# Huron River Update July 1st?



## TightLines88 (Jan 3, 2009)

Any updates on the Huron River at Flatrock and below? Just curious if the water level is decent and if there are any fish being caught. If your not comfortable replying in public a PM would much appreciated!


----------



## Michigander1 (Apr 5, 2006)

TightLines88 said:


> Any updates on the Huron River at Flatrock and below? Just curious if the water level is decent and if there are any fish being caught. If your not comfortable replying in public a PM would much appreciated!
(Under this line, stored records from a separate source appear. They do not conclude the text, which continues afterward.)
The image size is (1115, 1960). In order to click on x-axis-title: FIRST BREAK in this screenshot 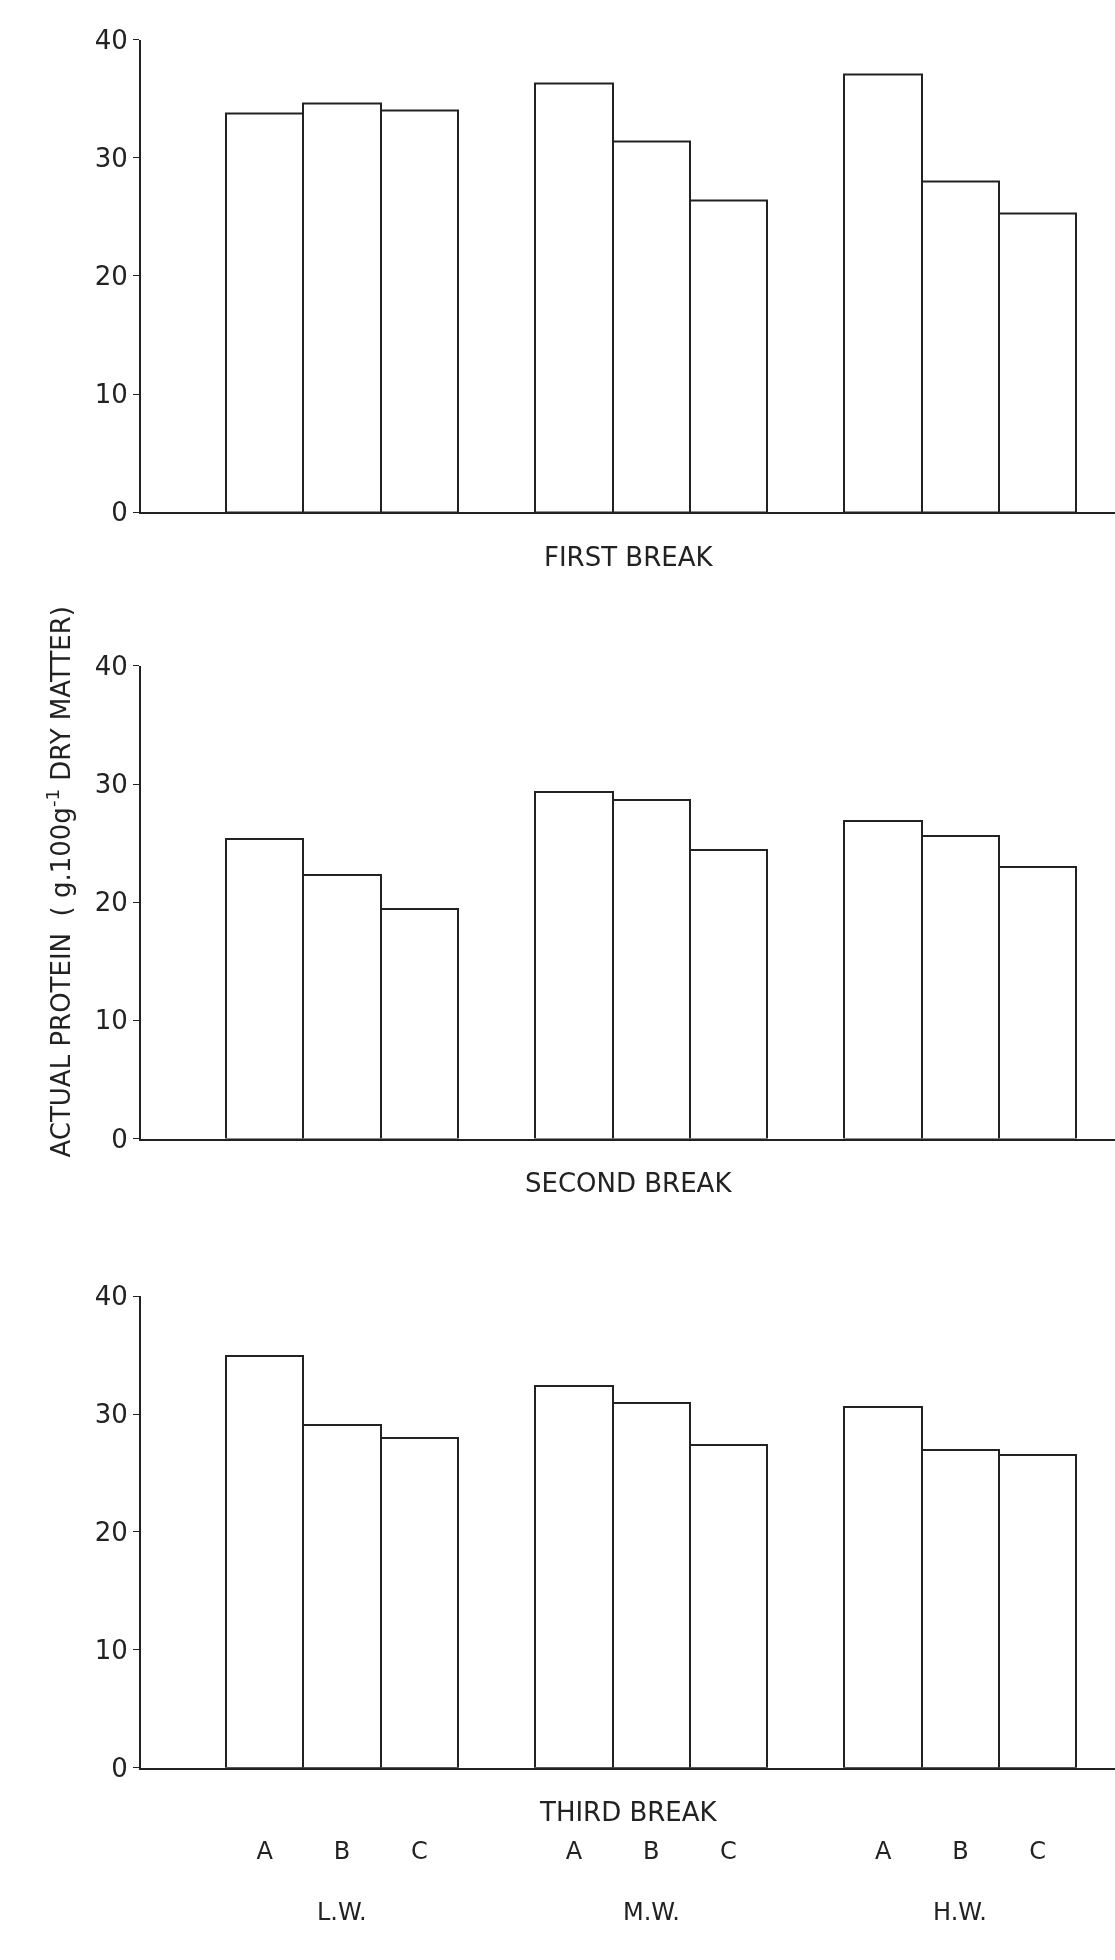, I will do `click(629, 557)`.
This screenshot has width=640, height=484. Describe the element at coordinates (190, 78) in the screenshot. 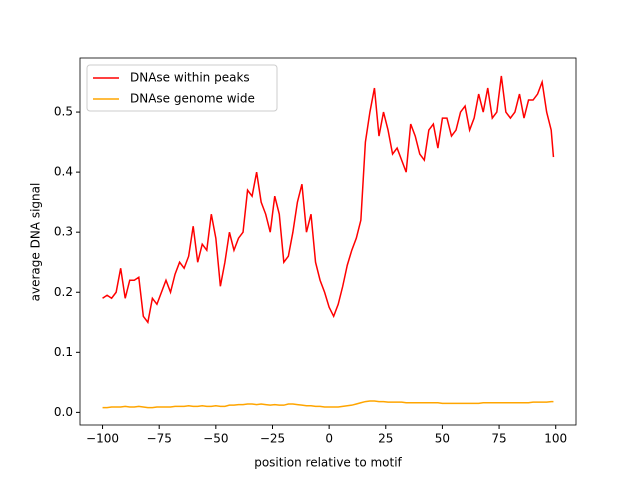

I see `legend-label: DNAse within peaks` at that location.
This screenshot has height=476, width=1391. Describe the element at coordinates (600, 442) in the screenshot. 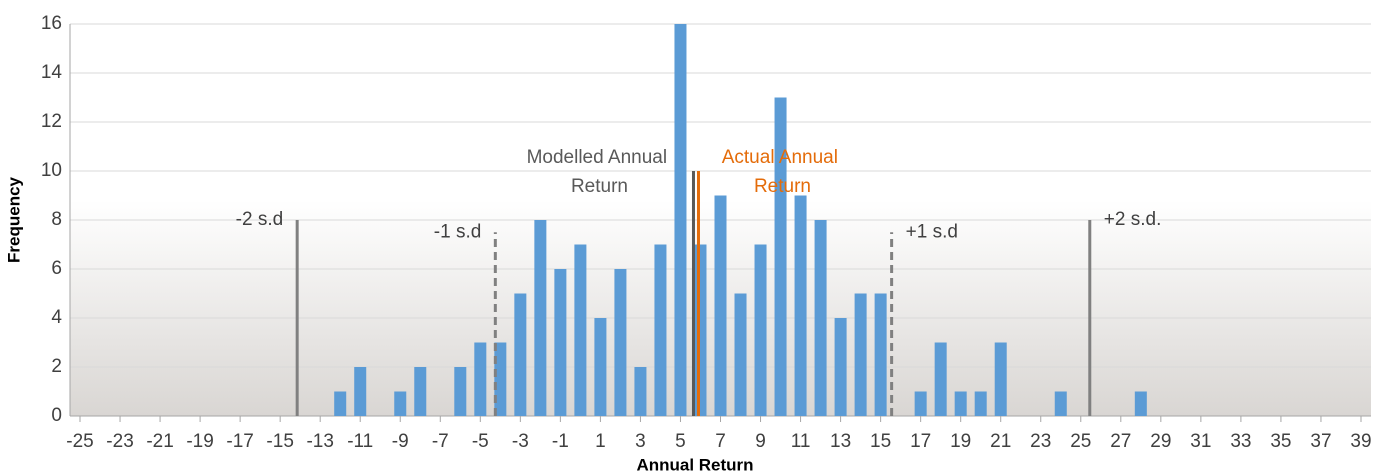

I see `x-tick-label: 1` at that location.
 Water has been dirty all yr and high.I hit it pretty hard in the last few weeks by boat.Which added up to nothing :rant: But we are catching more just hanging out fishing from the shore.Worms sinker ect... Been catching Cats and a few carp so its fun.Current pretty stong where we are at so we been using perch rig with 1.5 oz.And neighbor grabed a pretty big snapper behind our house by hand.Mean sob btw :lol:.GL Mich


----------



## TightLines88 (Jan 3, 2009)

Thanks for the update. Although, it isn't what I wanted to hear I appreciate the update. Too bad the water isn't more clear and other species hitting. However, I do enjoy catching the cats - they are always enjoyable. Has there been any smallies at all? Thanks again for the update it's much appreciated!


----------



## stevansanchez (May 6, 2009)

Went on the 5th at huroc got my first smallmouth, 3 very small cats, 4 or 5 rock bass, a couple bluegills and a ton of gobies. I think the smallmouths prefer gobies.


----------



## TightLines88 (Jan 3, 2009)

That's good news! I have heard they are just starting to get into the rivers around here. 



stevansanchez said:


> Went on the 5th at huroc got my first smallmouth, 3 very small cats, 4 or 5 rock bass, a couple bluegills and a ton of gobies. I think the smallmouths prefer gobies.


----------



## trentonbill (Jul 6, 2009)

Was fishing below the damn about two weeks ago, caught a few smallmouths as the sun ws going down. Water was not clear and running high. Have tried it since then with no luck at different times of the day. A guy from church did hook three walleyes in there last week right below the foot bridge by the old dairy queen


----------